My NAS under its new name that I gave it appeared on my laptop. When I clicked on it, I could see the share1 folder I had created with iTunes on it. I then opened iTunes on my laptop and the skin was there but of course no music. In iTunes I then added the path to the library on my NAS. I then ripped a CD. It appeared on iTunes and when going into the NAS could see it appeared on the iTunes Music file and also appeard on QMusic Station. I then went onto the SONOS app on my phone and again added the pathway to the music file on my NAS, and sure enough the CD I had ripped appeared. So, apart from having another 1900 plus CD's to rip everything seemed back to normal access wise.

But, because everything I read says for safety to disable the original admin account and use only the new user with a strong password, I went back into the users on my NAS and disabled it. However, in doing that when I went back to my laptop and clicked on the NAS it came up with a message saying the account is disabled. Then, if I tried to open iTunes it says the library cannot be found and to set one up again. Therefore, I have had to enable the original admin user again to access the NAS and the iTunes.

This is where my confusion lies. I done everything concerning disabling UPnP and port forwarding on the NAS and my router and switching off auto updating which means any updated will have to be downloaded from the QNAP website to my laptop on a regular basis and loading them from there. What I cannot get my head round is why when disabling the original admin user I cannot connect to my NAS or iTunes.

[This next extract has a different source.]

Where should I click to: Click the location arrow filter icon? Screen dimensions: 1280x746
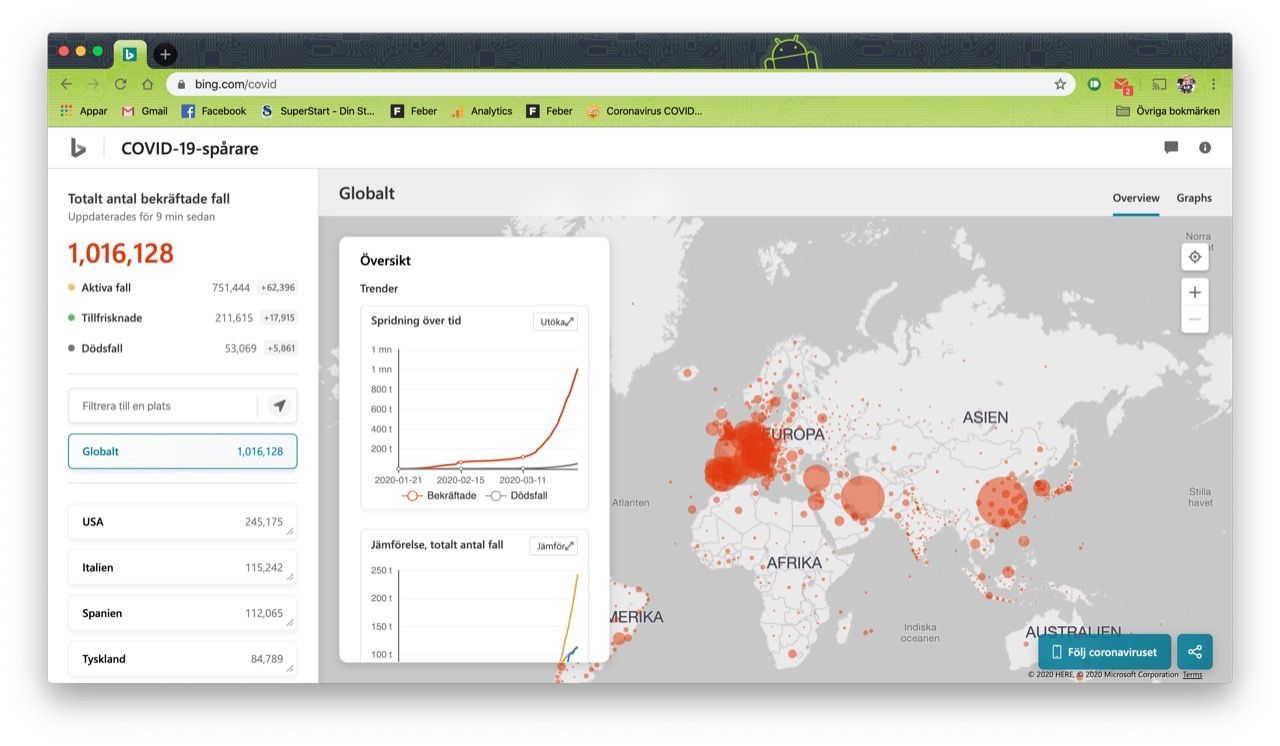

When running the QNAP security app I got a high risk message to say the default admin password had not been changed from the default password. I didn't do that originally because I set up a new admin (me) and was going to disable the default admin which as I said I can't do. I have also gone into users thinking that maybe if I can't disable it, then I can give the default admin user a new strong password, but there is no tab in the original admin user that allows the password to be changed, but there is in the new user (me) that I created. I have included some screen shots.

No doubt it is a simple set up mistake on my part and if this is the case I just need someone to point me in the right direction to correct it.

Many thanks

I don’t know if you had set up the admin account properly. You should add the account to the admin group. Please see this, this, this and follow.

If you haven’t joined the QNAP forum, please do join. Those guys will be able to offer extensive guidance with QNAP.